- WORK ORDER: Retype, without any change, the first line of the records and every line after it through the one containing "Viewport: 569px width, 330px height.".
(DATA SHOWN Opens)
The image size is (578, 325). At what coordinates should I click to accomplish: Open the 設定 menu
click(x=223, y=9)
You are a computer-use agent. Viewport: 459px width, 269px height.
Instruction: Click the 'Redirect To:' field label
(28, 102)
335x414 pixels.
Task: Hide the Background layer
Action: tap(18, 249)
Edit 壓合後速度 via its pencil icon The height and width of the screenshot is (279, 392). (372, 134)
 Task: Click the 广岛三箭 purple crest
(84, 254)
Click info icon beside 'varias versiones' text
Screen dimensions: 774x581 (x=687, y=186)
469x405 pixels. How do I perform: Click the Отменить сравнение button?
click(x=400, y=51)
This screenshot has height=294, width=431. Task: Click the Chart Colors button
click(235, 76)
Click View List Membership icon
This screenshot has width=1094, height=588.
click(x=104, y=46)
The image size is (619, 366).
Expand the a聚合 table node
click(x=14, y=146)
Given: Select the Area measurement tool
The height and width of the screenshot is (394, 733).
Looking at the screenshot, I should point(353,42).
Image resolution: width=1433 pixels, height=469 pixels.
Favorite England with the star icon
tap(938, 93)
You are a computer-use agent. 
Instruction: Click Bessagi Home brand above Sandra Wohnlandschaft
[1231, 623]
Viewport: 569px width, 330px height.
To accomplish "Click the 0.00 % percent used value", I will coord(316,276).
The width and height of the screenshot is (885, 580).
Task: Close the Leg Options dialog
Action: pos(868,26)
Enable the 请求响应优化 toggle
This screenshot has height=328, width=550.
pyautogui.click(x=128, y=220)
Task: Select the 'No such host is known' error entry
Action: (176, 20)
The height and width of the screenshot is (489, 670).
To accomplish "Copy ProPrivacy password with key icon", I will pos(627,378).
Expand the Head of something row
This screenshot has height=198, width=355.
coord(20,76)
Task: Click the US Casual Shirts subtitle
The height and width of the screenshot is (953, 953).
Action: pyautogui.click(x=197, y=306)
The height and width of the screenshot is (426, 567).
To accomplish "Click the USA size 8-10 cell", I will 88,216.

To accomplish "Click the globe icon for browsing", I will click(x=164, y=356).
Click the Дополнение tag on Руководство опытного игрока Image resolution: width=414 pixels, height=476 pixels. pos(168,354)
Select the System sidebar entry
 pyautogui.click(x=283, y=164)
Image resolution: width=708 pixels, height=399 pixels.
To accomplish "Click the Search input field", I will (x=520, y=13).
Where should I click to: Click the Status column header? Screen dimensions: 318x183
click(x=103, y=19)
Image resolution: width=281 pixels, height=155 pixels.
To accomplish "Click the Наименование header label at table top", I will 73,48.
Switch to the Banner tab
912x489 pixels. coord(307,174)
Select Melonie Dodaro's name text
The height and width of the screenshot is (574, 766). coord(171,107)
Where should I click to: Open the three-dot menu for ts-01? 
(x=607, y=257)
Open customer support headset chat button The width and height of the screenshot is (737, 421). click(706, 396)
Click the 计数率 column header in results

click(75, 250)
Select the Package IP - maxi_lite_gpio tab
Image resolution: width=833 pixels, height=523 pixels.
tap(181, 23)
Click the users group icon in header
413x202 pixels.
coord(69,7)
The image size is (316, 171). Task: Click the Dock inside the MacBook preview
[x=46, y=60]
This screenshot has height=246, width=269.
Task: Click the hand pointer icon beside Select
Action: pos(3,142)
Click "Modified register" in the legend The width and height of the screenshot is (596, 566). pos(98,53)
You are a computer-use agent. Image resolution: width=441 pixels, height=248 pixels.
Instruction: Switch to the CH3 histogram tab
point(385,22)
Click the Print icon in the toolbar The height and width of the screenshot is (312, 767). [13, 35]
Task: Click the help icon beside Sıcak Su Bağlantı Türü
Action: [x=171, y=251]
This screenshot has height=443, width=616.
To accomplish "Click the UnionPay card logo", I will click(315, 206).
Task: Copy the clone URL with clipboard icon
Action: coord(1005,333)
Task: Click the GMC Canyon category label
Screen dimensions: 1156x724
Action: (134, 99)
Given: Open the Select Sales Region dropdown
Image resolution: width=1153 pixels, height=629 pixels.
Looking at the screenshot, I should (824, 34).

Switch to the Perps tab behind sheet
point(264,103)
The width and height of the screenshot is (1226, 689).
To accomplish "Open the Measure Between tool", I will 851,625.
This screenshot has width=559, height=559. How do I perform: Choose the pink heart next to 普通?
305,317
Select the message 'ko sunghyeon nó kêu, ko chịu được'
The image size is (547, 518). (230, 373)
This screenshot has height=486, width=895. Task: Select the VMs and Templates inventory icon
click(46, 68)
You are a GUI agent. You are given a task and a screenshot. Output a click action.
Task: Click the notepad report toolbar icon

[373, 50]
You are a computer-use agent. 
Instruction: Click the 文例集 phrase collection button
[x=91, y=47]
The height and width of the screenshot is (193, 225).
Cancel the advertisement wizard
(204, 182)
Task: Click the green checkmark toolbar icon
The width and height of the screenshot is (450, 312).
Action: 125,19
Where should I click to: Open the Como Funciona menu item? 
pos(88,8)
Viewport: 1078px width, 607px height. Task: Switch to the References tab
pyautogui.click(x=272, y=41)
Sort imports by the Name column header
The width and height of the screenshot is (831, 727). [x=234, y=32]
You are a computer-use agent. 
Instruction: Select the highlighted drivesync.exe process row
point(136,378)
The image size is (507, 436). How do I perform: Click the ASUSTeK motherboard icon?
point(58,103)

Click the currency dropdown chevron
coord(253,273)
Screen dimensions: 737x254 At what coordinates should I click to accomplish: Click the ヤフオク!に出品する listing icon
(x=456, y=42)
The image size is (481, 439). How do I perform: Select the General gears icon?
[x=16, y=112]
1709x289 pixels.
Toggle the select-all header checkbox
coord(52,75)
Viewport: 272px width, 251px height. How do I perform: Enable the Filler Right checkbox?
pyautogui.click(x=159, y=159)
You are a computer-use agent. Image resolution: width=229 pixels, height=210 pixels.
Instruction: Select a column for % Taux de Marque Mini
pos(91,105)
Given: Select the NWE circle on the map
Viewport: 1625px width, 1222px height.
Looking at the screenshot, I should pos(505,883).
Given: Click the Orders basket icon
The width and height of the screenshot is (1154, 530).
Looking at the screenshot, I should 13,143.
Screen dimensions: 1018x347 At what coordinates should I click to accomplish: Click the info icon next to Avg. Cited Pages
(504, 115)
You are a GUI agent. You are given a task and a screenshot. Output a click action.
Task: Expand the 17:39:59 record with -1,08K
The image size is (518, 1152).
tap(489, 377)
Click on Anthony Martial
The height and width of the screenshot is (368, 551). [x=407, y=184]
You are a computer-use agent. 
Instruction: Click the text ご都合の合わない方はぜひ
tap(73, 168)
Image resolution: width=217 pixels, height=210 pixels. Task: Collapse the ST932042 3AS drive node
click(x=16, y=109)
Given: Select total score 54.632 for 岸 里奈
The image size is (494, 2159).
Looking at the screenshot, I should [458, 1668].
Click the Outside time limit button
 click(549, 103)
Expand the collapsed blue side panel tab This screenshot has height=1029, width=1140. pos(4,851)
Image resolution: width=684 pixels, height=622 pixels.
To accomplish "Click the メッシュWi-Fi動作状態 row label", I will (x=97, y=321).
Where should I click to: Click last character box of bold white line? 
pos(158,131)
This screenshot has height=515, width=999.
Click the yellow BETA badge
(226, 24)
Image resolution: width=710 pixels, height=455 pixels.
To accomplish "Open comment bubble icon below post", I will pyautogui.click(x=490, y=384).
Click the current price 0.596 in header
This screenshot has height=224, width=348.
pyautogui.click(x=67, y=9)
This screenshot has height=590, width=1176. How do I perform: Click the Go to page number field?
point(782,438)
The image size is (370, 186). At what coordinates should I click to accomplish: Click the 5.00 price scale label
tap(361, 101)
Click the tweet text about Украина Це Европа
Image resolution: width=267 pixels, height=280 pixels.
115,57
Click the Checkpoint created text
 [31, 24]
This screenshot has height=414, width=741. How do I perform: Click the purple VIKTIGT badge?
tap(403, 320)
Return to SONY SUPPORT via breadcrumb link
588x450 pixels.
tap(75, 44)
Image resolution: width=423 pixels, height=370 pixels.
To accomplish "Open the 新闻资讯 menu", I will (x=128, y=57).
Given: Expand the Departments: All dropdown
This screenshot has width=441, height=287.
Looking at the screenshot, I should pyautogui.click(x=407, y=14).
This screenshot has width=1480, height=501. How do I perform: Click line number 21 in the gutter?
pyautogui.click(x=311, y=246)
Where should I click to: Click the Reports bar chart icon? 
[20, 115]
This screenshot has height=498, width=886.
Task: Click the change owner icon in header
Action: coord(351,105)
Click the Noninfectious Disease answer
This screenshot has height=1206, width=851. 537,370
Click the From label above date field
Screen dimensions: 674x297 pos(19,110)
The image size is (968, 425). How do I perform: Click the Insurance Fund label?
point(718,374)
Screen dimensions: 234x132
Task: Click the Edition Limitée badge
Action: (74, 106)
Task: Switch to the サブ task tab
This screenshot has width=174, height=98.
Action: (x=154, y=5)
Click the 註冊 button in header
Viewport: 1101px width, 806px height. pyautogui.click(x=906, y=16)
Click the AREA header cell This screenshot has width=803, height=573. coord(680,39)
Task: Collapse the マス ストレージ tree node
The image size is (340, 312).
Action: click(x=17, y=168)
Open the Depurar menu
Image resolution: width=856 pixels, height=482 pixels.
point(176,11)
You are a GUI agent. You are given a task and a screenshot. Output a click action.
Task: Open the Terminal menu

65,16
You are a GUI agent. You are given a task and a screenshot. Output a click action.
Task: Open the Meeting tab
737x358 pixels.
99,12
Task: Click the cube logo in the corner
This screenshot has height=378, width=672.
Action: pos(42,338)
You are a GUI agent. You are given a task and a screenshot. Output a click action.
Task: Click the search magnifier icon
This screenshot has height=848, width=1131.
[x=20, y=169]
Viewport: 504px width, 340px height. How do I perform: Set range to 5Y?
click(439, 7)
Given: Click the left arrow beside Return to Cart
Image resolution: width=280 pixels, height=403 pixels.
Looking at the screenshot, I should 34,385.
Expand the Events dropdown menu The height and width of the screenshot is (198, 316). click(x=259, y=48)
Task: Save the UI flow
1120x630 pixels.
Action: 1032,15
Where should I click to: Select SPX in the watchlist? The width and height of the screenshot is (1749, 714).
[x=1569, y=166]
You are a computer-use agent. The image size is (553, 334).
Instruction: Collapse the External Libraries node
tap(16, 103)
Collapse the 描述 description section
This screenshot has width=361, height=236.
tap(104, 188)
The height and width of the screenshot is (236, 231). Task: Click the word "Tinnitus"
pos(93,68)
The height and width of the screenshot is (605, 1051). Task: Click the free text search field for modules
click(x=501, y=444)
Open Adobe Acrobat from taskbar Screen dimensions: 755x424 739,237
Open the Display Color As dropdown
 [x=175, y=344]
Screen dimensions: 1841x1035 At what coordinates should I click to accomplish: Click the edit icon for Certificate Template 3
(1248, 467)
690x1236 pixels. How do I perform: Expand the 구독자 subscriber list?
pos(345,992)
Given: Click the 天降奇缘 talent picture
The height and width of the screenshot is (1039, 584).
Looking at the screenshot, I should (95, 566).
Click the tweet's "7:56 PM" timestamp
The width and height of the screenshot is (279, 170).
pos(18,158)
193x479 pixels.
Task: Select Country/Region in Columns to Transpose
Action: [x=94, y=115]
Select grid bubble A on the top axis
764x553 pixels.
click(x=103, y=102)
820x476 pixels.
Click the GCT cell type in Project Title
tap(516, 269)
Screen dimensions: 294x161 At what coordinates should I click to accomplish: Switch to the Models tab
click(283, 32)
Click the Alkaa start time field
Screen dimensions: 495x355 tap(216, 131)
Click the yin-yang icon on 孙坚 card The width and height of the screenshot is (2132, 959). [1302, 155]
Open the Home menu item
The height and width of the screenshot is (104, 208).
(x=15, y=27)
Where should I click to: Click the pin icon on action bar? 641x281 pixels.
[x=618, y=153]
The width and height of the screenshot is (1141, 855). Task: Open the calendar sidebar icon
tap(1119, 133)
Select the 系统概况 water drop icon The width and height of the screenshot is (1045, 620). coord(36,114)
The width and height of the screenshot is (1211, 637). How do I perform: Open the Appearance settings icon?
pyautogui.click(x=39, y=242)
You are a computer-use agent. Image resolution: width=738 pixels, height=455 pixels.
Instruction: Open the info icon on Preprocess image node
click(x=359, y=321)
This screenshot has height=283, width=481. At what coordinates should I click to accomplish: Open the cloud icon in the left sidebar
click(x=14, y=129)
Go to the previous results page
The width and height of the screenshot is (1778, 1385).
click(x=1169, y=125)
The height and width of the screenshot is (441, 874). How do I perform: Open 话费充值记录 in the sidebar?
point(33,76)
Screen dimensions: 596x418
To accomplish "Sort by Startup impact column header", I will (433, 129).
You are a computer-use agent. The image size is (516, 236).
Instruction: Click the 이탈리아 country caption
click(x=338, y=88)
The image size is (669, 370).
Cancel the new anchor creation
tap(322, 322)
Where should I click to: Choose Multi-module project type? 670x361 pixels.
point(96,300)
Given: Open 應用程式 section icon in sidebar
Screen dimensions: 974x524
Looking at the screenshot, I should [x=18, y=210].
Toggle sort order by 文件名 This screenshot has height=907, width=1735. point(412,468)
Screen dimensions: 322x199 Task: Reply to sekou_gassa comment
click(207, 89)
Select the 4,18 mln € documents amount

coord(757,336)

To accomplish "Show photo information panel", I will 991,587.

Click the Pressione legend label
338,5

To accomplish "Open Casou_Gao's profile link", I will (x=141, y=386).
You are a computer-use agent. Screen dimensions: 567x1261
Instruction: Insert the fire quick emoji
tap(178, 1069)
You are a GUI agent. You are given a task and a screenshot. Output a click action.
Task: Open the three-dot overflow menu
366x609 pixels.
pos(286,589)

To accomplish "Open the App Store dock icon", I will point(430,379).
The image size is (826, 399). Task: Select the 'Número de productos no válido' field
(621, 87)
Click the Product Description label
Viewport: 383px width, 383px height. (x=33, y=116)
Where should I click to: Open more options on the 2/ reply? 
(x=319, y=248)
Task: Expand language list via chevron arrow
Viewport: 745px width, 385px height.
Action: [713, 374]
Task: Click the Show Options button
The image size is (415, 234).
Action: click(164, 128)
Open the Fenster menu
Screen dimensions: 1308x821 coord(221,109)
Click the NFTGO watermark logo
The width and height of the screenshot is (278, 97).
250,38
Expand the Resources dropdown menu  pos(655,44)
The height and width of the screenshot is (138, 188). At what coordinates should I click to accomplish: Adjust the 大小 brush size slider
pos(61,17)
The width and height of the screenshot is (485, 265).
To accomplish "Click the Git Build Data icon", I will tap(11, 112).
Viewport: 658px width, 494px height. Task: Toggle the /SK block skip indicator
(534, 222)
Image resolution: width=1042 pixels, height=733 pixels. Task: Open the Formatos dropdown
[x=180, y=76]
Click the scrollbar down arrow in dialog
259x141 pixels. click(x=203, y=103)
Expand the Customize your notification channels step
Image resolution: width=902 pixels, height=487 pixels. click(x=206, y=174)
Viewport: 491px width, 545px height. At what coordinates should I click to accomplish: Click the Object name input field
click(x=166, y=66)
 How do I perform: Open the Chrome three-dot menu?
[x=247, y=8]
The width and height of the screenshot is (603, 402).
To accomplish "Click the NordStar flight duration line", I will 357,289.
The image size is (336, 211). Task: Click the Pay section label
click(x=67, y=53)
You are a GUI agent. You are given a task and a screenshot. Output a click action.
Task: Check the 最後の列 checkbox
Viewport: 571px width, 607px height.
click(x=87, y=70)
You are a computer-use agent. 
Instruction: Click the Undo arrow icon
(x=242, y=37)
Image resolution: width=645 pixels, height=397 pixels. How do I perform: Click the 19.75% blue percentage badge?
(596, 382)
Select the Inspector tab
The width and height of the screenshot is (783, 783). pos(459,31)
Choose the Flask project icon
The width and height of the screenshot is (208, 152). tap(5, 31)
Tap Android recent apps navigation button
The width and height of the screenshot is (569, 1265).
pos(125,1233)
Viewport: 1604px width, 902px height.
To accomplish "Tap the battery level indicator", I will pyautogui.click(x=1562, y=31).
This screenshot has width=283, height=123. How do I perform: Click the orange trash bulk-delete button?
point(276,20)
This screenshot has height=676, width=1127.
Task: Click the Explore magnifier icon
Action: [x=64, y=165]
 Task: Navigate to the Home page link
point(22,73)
(DATA SHOWN Closes)
- SOLUTION TO THIS PROBLEM:
The image size is (578, 325). At what coordinates should I click to accomplish: Open the 設定 menu
click(x=223, y=9)
You are a computer-use agent. Viewport: 459px width, 269px height.
Instruction: Click the 'Redirect To:' field label
(28, 102)
335x414 pixels.
Task: Hide the Background layer
Action: tap(18, 249)
Edit 壓合後速度 via its pencil icon The height and width of the screenshot is (279, 392). (372, 134)
 Task: Click the 广岛三箭 purple crest
(84, 254)
Click info icon beside 'varias versiones' text
Screen dimensions: 774x581 (x=687, y=186)
469x405 pixels. How do I perform: Click the Отменить сравнение button?
click(x=400, y=51)
This screenshot has height=294, width=431. Task: Click the Chart Colors button
click(235, 76)
Click View List Membership icon
This screenshot has width=1094, height=588.
click(x=104, y=46)
The image size is (619, 366).
Expand the a聚合 table node
click(x=14, y=146)
Given: Select the Area measurement tool
The height and width of the screenshot is (394, 733).
Looking at the screenshot, I should point(353,42).
Image resolution: width=1433 pixels, height=469 pixels.
Favorite England with the star icon
tap(938, 93)
You are a computer-use agent. 
Instruction: Click Bessagi Home brand above Sandra Wohnlandschaft
[1231, 623]
Viewport: 569px width, 330px height.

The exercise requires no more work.